Doug on Mattick Jr.

Doug Henwood dhenwood at panix.com
Mon Dec 28 16:45:51 PST 1998


Rakesh Bhandari wrote:


>d. Doug misses Paul's argument that the inspectors' reports of
>factory conditions served as
>confirmation of tendencies Marx was able to theorize due to the power of
>abstraction he employed. The way Doug puts it, one would think Capital was
>simply a description of early industrial capitalism, not a theory of its
>laws of motion.
>
>e. Paul's argument--as I understood it--was that while by itself Marx's
>theory provides little assistance in understanding why the crisis broke
>out in Thailand in a certain market on a certain date, it does illuminate
>the general limits and crisis tendency of the world capitalist system as a
>whole, though it cannot explain well the relative fortunes of single
>capitalists or even nations over the rest.

We've been over this territory lots of times before. My reaction to d) is that Capital is both things, the empiricism and the theorizing, in fruitful interrelation. My reaction to e) is that it's so vague as to be useless. So capitalism has crisis tendencies at some time and some place. Well, yes it does, but why do they break out where they do and when?

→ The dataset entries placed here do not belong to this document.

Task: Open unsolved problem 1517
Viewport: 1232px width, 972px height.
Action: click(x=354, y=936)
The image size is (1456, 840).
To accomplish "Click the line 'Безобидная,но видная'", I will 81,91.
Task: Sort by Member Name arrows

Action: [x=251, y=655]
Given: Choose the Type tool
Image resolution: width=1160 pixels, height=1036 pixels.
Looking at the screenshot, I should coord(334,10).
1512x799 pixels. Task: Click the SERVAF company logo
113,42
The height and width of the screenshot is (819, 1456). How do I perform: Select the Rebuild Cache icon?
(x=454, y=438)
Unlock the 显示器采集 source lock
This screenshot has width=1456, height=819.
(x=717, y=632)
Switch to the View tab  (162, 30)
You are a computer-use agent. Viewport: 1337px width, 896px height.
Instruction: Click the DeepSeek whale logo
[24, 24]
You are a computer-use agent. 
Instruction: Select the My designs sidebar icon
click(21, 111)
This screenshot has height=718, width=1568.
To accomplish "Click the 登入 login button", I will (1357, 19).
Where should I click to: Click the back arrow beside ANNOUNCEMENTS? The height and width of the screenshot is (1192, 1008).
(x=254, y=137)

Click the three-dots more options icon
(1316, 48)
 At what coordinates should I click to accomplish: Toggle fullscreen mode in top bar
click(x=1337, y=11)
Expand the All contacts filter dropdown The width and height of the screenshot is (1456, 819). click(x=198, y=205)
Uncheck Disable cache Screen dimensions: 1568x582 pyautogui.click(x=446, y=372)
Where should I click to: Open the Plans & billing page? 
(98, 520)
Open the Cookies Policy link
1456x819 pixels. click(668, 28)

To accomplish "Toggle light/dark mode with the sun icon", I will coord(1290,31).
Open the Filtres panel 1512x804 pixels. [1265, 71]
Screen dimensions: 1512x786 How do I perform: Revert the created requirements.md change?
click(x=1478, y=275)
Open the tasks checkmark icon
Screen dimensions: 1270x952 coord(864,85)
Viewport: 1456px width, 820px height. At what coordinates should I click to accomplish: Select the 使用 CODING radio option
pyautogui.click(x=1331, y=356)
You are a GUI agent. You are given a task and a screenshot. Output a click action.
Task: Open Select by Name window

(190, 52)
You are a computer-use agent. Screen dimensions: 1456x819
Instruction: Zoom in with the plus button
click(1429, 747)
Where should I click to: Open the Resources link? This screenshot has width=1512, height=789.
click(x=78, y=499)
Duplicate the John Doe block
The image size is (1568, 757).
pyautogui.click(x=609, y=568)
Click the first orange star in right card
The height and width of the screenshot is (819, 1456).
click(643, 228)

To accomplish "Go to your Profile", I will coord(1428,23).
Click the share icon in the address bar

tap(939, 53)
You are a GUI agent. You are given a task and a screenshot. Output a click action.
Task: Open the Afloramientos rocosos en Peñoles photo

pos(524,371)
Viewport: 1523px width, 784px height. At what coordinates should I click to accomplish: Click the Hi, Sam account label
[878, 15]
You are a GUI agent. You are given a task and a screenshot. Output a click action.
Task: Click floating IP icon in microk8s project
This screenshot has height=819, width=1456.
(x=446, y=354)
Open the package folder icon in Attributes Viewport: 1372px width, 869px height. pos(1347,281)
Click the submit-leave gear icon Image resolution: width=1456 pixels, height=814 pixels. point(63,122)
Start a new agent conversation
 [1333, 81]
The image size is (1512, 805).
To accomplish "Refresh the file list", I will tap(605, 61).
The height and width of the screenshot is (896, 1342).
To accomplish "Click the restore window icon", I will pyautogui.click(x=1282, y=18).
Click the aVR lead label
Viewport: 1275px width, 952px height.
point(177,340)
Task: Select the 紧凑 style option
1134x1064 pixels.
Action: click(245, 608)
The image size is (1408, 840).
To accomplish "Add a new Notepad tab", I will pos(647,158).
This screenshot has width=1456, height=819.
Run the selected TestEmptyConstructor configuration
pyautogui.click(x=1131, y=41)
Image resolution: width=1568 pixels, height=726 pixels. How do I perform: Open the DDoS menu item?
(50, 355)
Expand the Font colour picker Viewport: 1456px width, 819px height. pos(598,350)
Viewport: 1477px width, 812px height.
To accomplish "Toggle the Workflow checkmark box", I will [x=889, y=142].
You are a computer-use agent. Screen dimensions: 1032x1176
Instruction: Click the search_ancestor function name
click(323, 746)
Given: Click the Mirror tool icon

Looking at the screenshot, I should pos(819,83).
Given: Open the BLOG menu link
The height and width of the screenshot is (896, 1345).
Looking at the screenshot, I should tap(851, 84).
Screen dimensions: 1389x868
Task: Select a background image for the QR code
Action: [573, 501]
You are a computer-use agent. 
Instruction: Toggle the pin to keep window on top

I think that kind of theorizing is often found with an abstract, maximalist politics - unless you do the revolution whole hog and worldwide, there's nothing you can do at all.

Abstracting from nations and states is madness. Capital would be nowhere without its states, and capitalism plays itself out across space. That's why I brought up David Harvey in our earlier exchange, Rakesh - capitalism plays itself out globally but in countless local manifestations. How can you theorize capitalism without theorizing space and place?